A quel punto era evidente che si era nella fantascienza e ho ripreso in mano il libro di Harry Potter che stavo leggendo. Ma come? 45 miliardi? Ma nemmeno depredando l’oro di Bankitalia si arriva a quella cifra! Se va bene a Scalfari è saltata una virgola, se va male la decenza.
Come si fa poi a dire che siamo messi meglio degli altri... pur essendo chiaro a tutti che qui in Italia di mutui subprime non c’è nemmeno l’ombra, il nostro mercato azionario (che fotografa la situazione economica delle grandi imprese) non si è certo distinto, anzi, mantiene stabilmente la maglia nera di peggior borsa dall’inizio dell’anno. Ripreso in mano l’articolo dopo la civettuola risposta data alla stampa ieri da TPS si trova il vero punto: Scalfari in pratica si domanda se non si possa (per il bene dell’economia, ovvio) aumentare ancora un po’ la spesa statale.

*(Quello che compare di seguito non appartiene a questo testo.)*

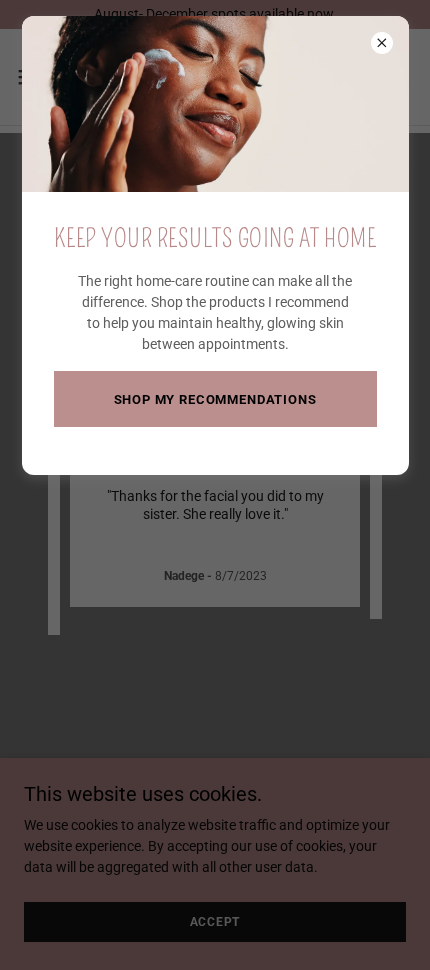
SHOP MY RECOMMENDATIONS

Ecco il punto! Ecco la voce del Prodi disperato che spera di comprare consenso spendendo! Lo scontro con la realtà purtroppo non sarà allegro: tanto per cominciare l’Italia non cresce e ormai è chiaro a tutti che gli obiettivi del DPEF non saranno centrati nemmeno per il 2007: +0.2% il Pil nel primo trimestre, +0,1% nel secondo, il terzo chissà se avrà il più davanti... Con tanti saluti ad un paese che «finalmente cresce». Debito pubblico in costante salita nei dati anno su anno, alla faccia dei «conti risanati» e soprattutto una marea di impegni e spese improduttive già decise e che andranno a pesare sugli anni a venire. In questa situazione penso che gli italiani leggano i sogni del ministro Padoa-Schioppa (occorrono treni, posti di ricercatori, laboratori, strade, acqua, discariche, metropolitane... li possiamo fare smagrendo strutture pubbliche, spendendo meno in consumi correnti, con una politica di austerità delle retribuzioni pubbliche) con la stessa espressione della mucca che guarda il treno.
Se non ricordiamo male le principali spese del governo, sotto la responsabilità del sognatore TPS, sono state o saranno per l’inutile riforma delle pensioni, per la missione in Libano e per gli aumenti agli statali. Dove si annidi in tali provvedimenti l’austerità e lo «smagrimento» non è dato sapere, ma i nodi verranno al pettine molto velocemente, si può magari tentare di illudere i propri lettori distratti dalle onde... con la Commissione Europea sarà un po’ più complicato. Per quanto debole sia il baluardo europeo è l’unico argine che possa fermare la folle rincorsa del governo alla spesa elettorale, anche se forse è già troppo tardi. La frenesia di spesa di Prodi è già fin troppo evidente, non c’è certo bisogno dell’incitamento di Scalfari.